I’ve been thinking about expectations lately, where a book’s logline or descriptive text do or do not match the reading experience. And so I want to quote from the promotional materials from the book.
“In these pages, you’ll find aspects of gaslamp fantasy complete with suave lords, charming rogues and high stakes social events. You’ll find intricately planned and dangerous heists, brought together by a team of sniping but loving family members united around reclaiming their leader and father, King. And you’ll find astute interrogation of climate change and class in the tradition of our most esteemed science fiction.
This all comes out nicely, except the phrase gaslamp fantasy kind of sticks in my craw a bit. Is it that we don’t quite have a good phrase for the kind of SFF that this book is a part of? There used to be, once upon a time, a phrase called “Fantasy of Manners” that was common in some corners of the SFF genrephere...back when it was in paper fanzines and maybe early newsgroups. It’s a mode of SFF that is very social and class oriented in nature, and often would deal with these strata of society, in one form or another. Wilde’s novel definitely does this in spades, commenting on the very stratified society of her post-climate change universe. There are a lot of scenes of intrigue, manners and social situations inside of those halls.
It’s not quite steampunk or dieselpunk, the punk is not there, but the aesthetic and feel are there. But can you have it outside of the time period?
The first time I came across this was in the Walter Jon Williams Drake Maijstral novels, where a minor aristocrat/burglar in a galactic empire where Earth is conquered gets himself into some very funny situations, with social commentary to match. The feel is of this Fantasy of Manners throughout. Also recently, is work such as Malka Older’s Mossa and Pleiti novellas which are set on space platforms orbiting Jupiter. While the nobles are replaced by academics squabbling and jockeying with each other, the “gaslamp fantasy” feel is there.

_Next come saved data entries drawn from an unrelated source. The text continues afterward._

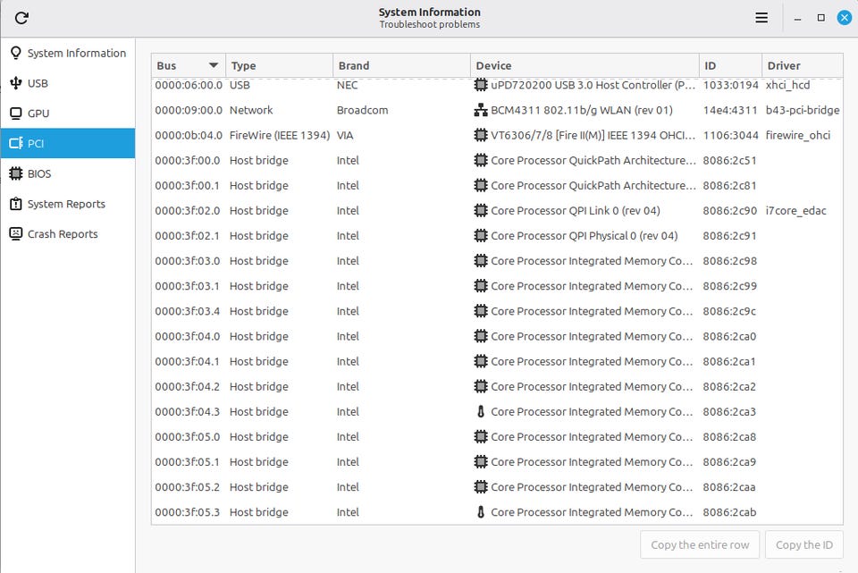Screen dimensions: 858x573
Task: Select the VIA FireWire IEEE 1394 row
Action: click(496, 136)
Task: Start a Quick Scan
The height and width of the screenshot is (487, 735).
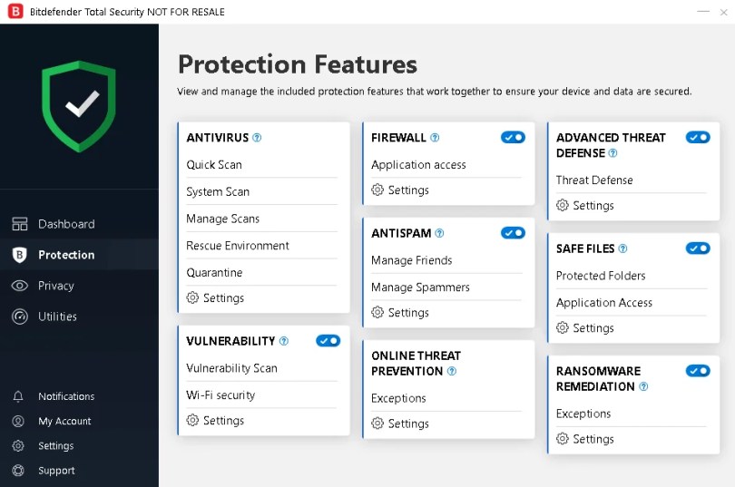Action: click(x=214, y=165)
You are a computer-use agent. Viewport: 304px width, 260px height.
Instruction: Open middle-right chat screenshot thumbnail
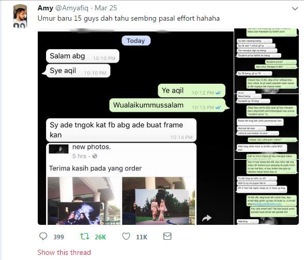click(266, 127)
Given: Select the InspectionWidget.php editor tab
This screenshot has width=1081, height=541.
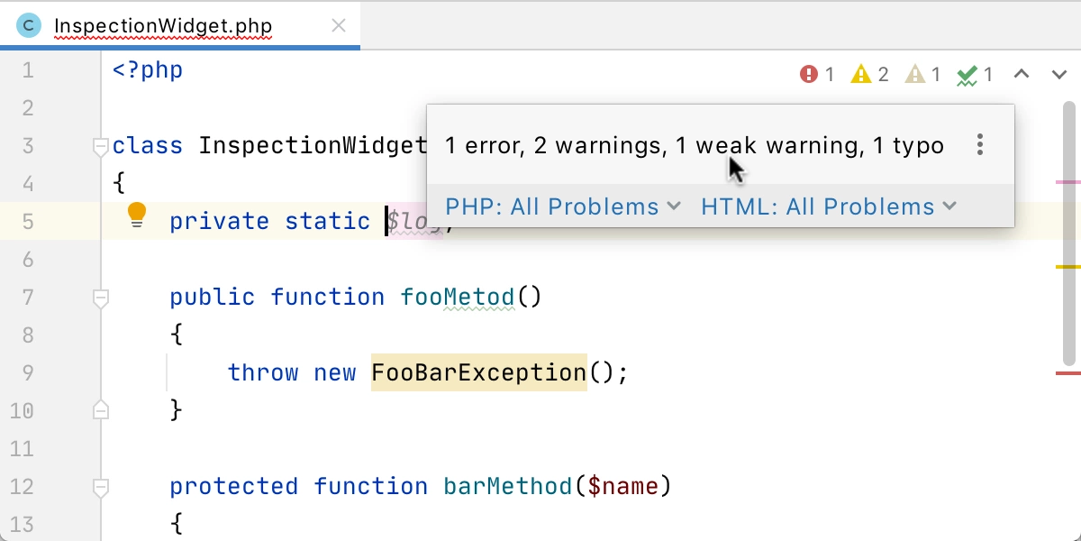Looking at the screenshot, I should (x=162, y=26).
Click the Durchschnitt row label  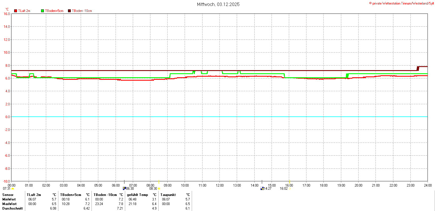(x=12, y=208)
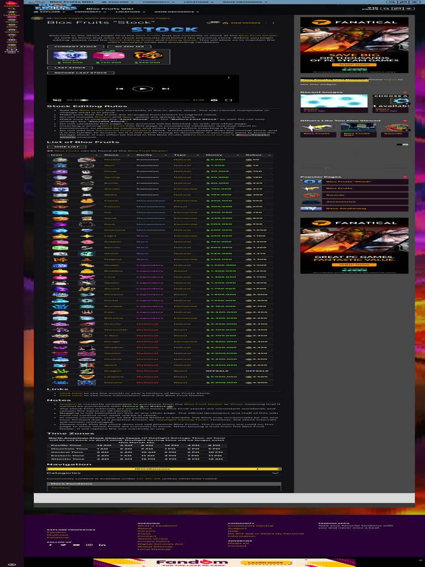Screen dimensions: 425x567
Task: Toggle the Last Stock section
Action: tap(65, 68)
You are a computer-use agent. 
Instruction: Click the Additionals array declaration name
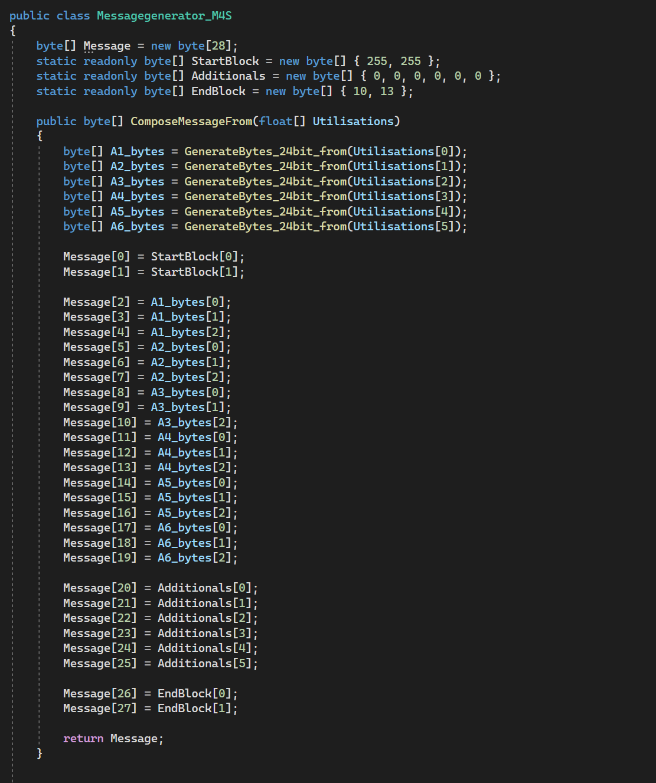229,76
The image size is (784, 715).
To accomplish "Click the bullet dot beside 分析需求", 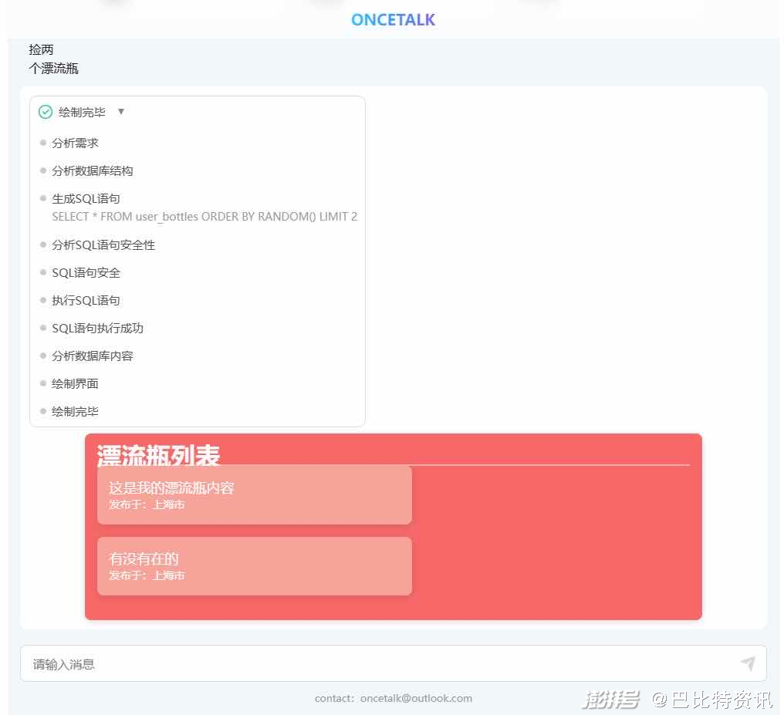I will [x=43, y=143].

Novels such as Everina Maxwell’s Winter’s Orbit also seem to partake of this sub-sub-genre. But again, can you have gaslamp fantasy set in the future? It’s not a gigantic niche of books, and gaslamp is the closest thing we have to a way to describe it. Gaslamp fantasy may almost set the expectations out for the reader, but as a term for novels set out of period, it is frustratingly incomplete and inaccurate for a term for novel’s such as Wilde’s. (A counterpoint: there ARE airships of a sort, even on the cover of the novel itself).
On the other hand, genre assignments aside, the novel does feel complete,and deliciously done and recommended to all and sundry. However. the ending suggests a potential for future stories, and the back cover has #TheCanarvierFiles. Is there a sequel in the works? If so, I’d read it. Roo, once again, is a main draw, as is the world Wilde has built. I far more associate Wilde with her fantasy than with her SF, and this novel shows that I should recalibrate that association. More, please.
Highlights:
- Strong and abiding main character of Roo, and her struggles with identity, and her drives and needs.
- Vivid commentary by illumination of class, power, and wealth in a post-climate change society.
- Come for the heists, stay for the worldbuilding.
- This Highlight approved by the Enclave and Towne, Stillwater Edition.
Wilde, Fran, A Philosophy of Thieves, [Kensington Books/ Erewhon, 2025]
POSTED BY: Paul Weimer. Ubiquitous in Shadow, but I’m just this guy, you know? @princejvstin.